■ Task instructions ■
Only one stretch of the listing below is wanted. Begin at the line that has "Viewport: 843px width, 701px height.", stop after the line that has "The width and height of the screenshot is (923, 511).", and repeat every line in between exactly.

***

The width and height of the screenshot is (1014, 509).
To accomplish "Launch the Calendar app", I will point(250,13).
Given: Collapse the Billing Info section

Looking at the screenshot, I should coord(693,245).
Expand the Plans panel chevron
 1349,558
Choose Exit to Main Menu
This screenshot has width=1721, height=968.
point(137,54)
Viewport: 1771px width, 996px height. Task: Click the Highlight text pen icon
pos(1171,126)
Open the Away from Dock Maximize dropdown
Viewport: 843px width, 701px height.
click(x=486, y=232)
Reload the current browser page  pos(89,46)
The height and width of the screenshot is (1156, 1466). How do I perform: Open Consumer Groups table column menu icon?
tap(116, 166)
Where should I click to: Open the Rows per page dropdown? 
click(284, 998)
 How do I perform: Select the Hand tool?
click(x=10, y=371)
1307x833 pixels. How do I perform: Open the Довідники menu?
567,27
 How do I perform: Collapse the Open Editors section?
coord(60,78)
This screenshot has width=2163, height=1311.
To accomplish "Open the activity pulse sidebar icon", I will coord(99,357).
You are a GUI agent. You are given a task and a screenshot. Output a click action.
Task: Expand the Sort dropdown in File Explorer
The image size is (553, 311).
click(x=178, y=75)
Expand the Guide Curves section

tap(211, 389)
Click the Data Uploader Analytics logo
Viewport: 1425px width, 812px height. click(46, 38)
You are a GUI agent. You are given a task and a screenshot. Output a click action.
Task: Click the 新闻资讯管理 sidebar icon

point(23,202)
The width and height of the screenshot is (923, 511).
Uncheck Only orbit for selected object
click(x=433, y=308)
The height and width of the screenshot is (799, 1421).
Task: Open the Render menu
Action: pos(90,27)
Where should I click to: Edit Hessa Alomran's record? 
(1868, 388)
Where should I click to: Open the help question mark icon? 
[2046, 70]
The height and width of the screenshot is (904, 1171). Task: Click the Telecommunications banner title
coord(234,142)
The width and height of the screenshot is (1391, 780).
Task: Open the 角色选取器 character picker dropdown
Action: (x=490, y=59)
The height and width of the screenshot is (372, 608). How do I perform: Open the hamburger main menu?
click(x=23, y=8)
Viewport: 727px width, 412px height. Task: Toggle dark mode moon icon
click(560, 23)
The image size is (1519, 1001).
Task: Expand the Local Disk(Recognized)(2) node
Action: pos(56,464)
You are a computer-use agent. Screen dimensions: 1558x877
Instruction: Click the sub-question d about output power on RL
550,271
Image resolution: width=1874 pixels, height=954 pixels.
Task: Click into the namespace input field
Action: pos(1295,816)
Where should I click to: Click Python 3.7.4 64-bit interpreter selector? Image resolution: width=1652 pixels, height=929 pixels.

***

■ Solution below ■
Viewport: 843px width, 701px height.
click(x=486, y=232)
Reload the current browser page  pos(89,46)
The height and width of the screenshot is (1156, 1466). How do I perform: Open Consumer Groups table column menu icon?
tap(116, 166)
Where should I click to: Open the Rows per page dropdown? 
click(284, 998)
 How do I perform: Select the Hand tool?
click(x=10, y=371)
1307x833 pixels. How do I perform: Open the Довідники menu?
567,27
 How do I perform: Collapse the Open Editors section?
coord(60,78)
This screenshot has width=2163, height=1311.
To accomplish "Open the activity pulse sidebar icon", I will coord(99,357).
You are a GUI agent. You are given a task and a screenshot. Output a click action.
Task: Expand the Sort dropdown in File Explorer
The image size is (553, 311).
click(x=178, y=75)
Expand the Guide Curves section

tap(211, 389)
Click the Data Uploader Analytics logo
Viewport: 1425px width, 812px height. click(46, 38)
You are a GUI agent. You are given a task and a screenshot. Output a click action.
Task: Click the 新闻资讯管理 sidebar icon

point(23,202)
The width and height of the screenshot is (923, 511).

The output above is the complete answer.